● **Exercise material**
-------
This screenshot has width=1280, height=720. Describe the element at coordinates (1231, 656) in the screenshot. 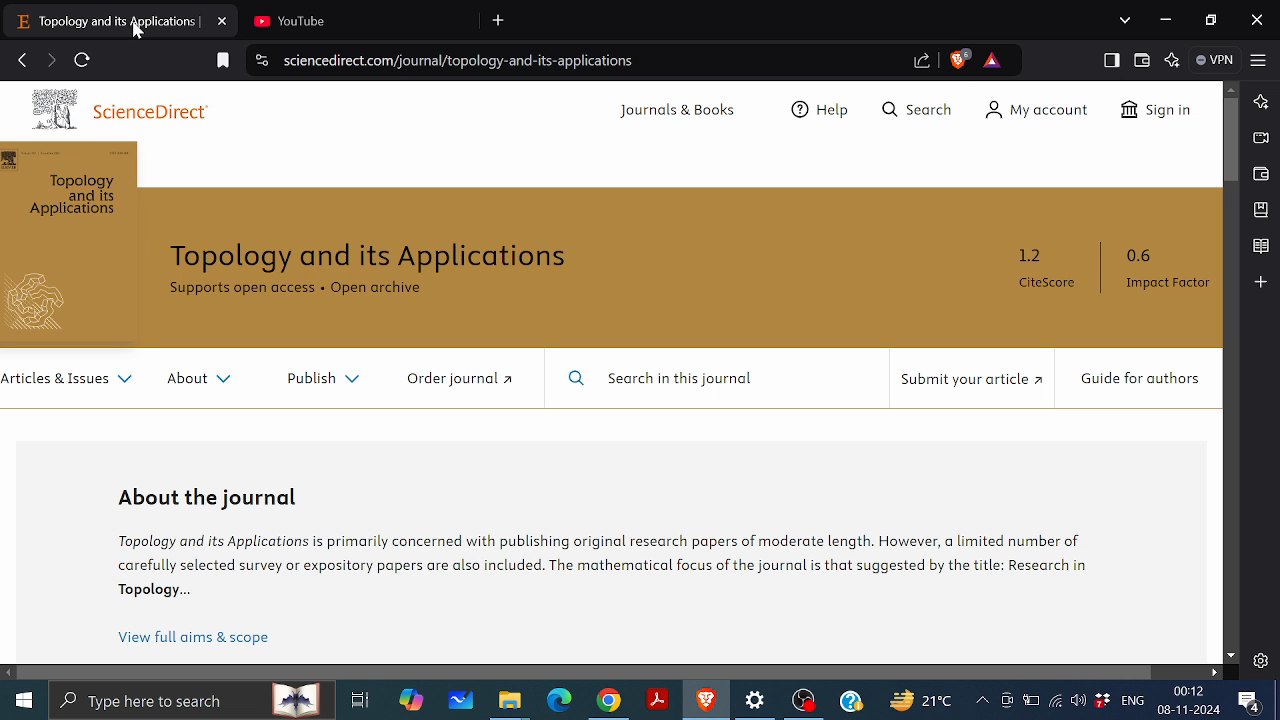

I see `Move down` at that location.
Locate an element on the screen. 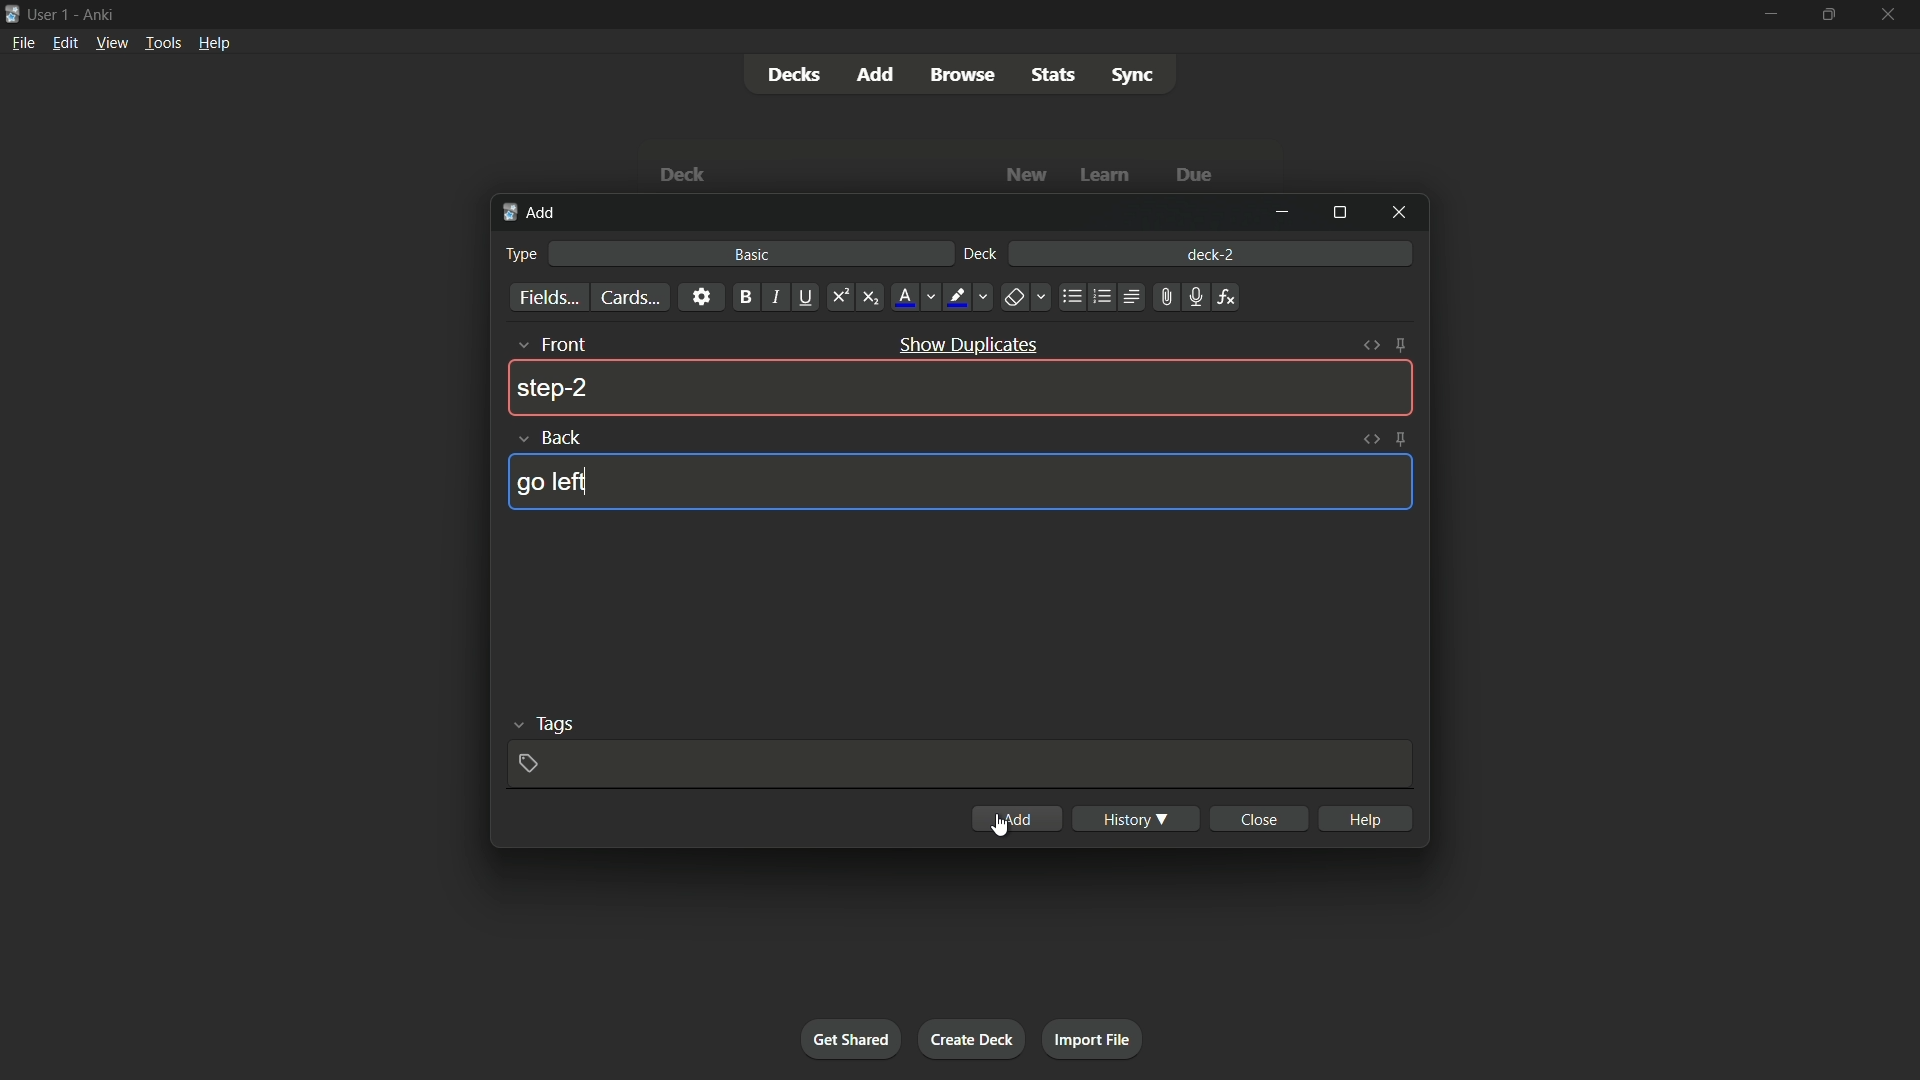  alignment is located at coordinates (1133, 296).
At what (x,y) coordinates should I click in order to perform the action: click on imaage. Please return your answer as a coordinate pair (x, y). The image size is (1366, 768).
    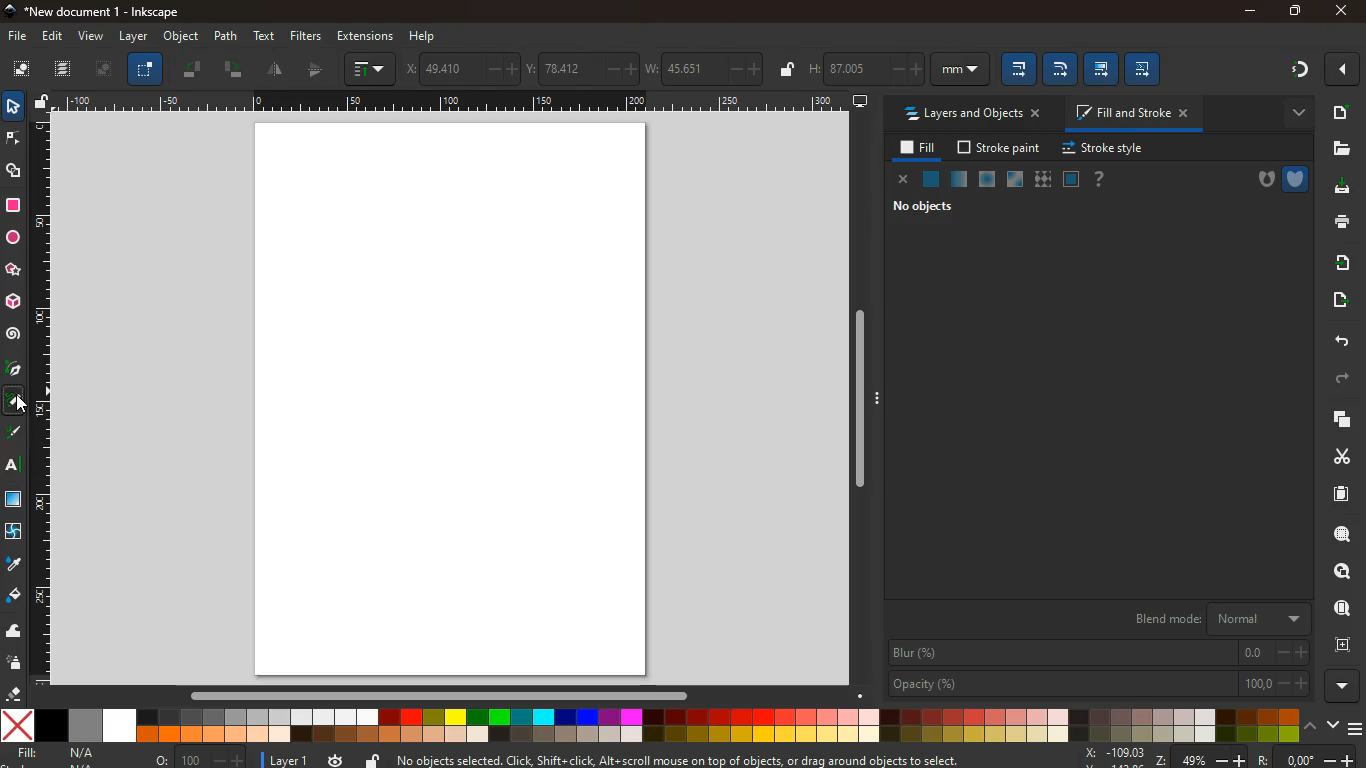
    Looking at the image, I should click on (15, 501).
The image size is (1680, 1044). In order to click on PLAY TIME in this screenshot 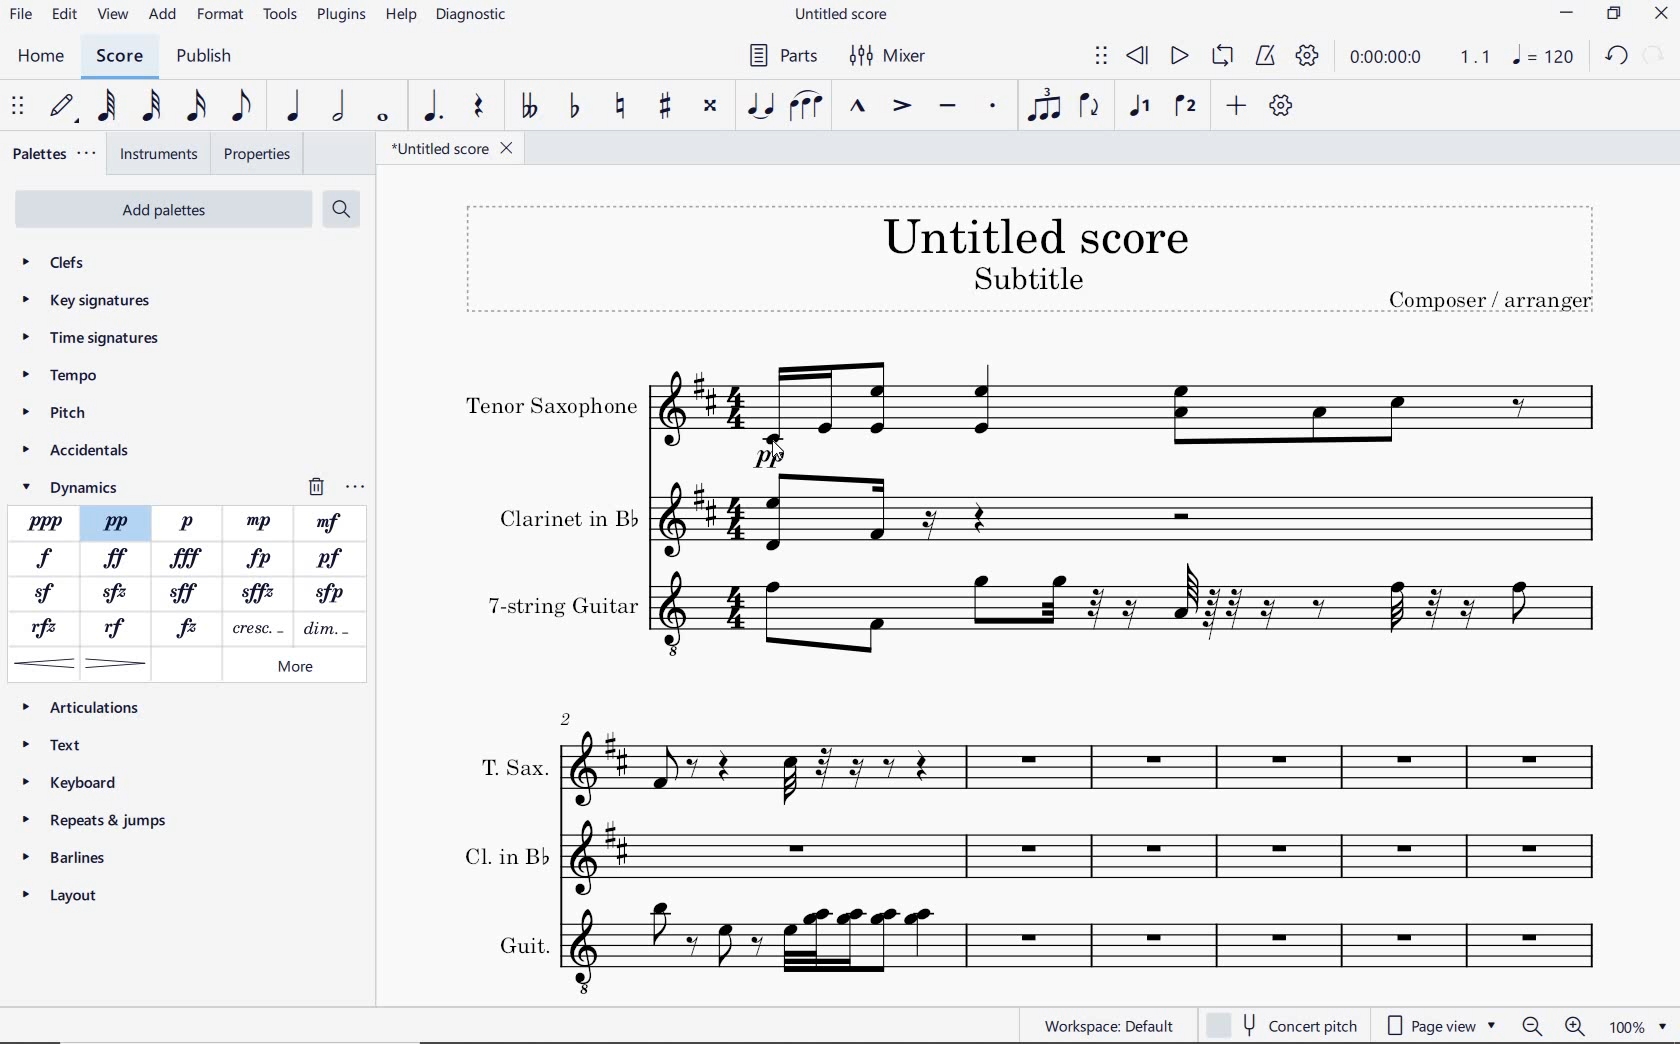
-------
● **Directions**
Copy everything from the line containing "At what (x,y)" down to the end of the data above, word for word, without the pictures.

● **Task result**
At what (x,y) coordinates should I click in order to perform the action: click on imaage. Please return your answer as a coordinate pair (x, y). The image size is (1366, 768).
    Looking at the image, I should click on (15, 501).
The image size is (1680, 1044). In order to click on PLAY TIME in this screenshot 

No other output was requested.